For his audition, Proksch says, "I just repeated a lot of the stuff I've heard working in offices. I have a long list of things I can throw into any conversation to ruin that conversation."
Casting Nandor's familiar, Guillermo — "a friend who's also a slave," to quote the show — turned out be the trickiest of all.
"We looked in all different directions," Simms says. Originally conceived as an older, possibly female character, the role ultimately went to Harvey Guillén. After a screen test, Guillén remembers, "They said, 'We'll see you on set.' I had to call my agents and tell them I got the part." Simms adds, "Harvey just had a sweetness to him, which helps him be the viewers' way into this world."
"Guillermo is the straight man in the series," Guillén explains. "The others are vampires. They have nothing to lose. A human being has hopes and dreams, and whatever the audience is feeling, most likely Guillermo is feeling it at the same time." What Guillermo is usually feeling is an utter lack of appreciation for all he does for his roommates, and frustration over Nandor's refusal to make him a vampire, even after 10 years of servitude.
Fans love watching Nandor torture Guillermo. "There's particular joy in making Harvey Guillén's life miserable," Novak says. "I'm very lucky that my sidekick is someone I share a lot of laughs with. They didn't know that we would have such good chemistry. Ours is like an unrequited love story." Guillén gives the vampires a pass. "They've been around for hundreds and hundreds of years," he reasons. "They don't have time to deal with your human emotions."
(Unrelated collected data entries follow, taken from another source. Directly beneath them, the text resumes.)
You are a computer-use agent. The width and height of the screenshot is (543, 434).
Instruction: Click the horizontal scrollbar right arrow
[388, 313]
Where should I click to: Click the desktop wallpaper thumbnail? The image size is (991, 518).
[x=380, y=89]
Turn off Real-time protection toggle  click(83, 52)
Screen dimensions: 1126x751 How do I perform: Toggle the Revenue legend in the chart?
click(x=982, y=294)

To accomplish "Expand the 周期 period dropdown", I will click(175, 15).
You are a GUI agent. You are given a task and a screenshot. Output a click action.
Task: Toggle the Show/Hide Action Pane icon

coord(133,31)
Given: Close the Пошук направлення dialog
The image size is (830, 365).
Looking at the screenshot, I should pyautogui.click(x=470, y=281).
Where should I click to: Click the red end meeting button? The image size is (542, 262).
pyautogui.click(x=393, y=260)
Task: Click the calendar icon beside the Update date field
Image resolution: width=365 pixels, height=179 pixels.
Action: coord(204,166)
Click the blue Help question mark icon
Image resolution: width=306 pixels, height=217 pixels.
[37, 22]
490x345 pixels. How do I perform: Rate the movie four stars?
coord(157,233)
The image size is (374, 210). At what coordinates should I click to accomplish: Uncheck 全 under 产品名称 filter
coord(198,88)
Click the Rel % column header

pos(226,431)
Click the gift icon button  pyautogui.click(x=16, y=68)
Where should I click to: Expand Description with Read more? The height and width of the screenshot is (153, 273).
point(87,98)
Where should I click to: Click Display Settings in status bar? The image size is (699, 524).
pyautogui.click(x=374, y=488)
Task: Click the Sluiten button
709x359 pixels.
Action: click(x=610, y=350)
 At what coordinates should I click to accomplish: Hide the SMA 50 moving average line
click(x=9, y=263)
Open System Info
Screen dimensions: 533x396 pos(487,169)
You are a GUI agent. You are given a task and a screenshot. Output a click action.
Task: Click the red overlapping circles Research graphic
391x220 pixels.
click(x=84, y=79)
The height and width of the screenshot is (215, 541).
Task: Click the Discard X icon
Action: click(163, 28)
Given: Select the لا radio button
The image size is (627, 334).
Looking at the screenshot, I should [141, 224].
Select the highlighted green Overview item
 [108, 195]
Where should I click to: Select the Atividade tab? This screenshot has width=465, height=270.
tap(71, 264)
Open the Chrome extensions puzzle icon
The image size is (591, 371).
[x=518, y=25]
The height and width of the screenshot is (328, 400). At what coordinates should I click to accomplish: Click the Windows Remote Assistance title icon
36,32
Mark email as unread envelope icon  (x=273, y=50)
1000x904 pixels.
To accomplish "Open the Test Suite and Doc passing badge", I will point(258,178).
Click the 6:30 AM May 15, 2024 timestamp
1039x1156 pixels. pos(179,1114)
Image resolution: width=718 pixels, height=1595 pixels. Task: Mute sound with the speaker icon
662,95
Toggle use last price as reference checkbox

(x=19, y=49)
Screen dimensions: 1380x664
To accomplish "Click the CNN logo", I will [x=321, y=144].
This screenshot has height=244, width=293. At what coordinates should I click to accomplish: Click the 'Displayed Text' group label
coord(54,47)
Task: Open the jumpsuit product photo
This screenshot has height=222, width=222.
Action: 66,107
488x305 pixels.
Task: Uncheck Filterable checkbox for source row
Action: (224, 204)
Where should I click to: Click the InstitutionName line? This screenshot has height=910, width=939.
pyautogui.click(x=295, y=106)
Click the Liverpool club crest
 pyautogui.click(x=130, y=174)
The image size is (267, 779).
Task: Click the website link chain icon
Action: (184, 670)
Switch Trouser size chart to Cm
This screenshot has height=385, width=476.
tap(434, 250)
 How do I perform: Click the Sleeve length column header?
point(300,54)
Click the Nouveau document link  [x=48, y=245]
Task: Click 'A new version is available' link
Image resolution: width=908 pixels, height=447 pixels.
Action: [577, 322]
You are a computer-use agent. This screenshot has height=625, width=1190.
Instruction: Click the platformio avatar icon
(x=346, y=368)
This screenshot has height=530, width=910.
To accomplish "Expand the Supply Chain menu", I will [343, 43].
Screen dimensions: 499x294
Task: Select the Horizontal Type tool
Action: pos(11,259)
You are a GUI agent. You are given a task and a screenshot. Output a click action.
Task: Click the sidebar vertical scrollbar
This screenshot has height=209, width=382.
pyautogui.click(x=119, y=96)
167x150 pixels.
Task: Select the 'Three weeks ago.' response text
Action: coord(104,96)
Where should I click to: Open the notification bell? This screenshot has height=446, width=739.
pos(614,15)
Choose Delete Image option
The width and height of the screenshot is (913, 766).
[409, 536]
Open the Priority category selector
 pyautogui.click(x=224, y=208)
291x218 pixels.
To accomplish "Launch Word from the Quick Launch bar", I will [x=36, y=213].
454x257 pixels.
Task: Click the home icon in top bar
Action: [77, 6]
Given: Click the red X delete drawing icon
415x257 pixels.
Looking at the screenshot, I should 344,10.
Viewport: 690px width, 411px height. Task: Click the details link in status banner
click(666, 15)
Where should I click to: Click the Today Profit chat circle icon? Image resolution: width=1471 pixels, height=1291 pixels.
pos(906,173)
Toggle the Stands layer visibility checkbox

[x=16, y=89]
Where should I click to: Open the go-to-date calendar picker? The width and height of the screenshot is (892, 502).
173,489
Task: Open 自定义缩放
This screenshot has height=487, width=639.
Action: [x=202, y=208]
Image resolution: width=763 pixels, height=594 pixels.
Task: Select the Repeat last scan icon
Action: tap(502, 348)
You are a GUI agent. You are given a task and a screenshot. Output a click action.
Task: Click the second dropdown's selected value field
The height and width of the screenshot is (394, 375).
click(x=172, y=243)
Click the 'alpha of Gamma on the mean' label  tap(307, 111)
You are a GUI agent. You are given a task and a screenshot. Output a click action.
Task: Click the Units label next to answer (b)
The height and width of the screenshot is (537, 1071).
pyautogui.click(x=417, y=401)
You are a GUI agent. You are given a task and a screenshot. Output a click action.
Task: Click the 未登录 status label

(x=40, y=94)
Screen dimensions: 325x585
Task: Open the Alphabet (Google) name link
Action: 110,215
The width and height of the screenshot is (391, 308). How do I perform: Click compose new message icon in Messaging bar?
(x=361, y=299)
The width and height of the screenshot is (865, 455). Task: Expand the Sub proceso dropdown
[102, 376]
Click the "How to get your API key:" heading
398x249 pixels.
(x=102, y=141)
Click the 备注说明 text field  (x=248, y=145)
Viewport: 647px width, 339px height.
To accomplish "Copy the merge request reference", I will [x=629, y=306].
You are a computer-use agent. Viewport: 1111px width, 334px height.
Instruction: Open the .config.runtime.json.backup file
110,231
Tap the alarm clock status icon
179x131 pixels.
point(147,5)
In the beginning, filming What We Do in the Shadows was tough. Shoots could run 12 hours and often began at 6 p.m. Canada's weather didn't help. "Night shoots always depend on where you're shooting," Berry says. "If you're in L.A. or the south of France, they're not going to be as terrible as if you're somewhere where there are blizzards."
Many very cool guest actors, though, were undeterred by the cold. Vanessa Bayer of Saturday Night Live played an emotional vampire who becomes Colin's match. Comedian Nick Kroll was cast as a snobbish Manhattan vampire who advised, "You must kill someone in the Hamptons." Beanie Feldstein of Booksmart became Nadja's first-season quarry.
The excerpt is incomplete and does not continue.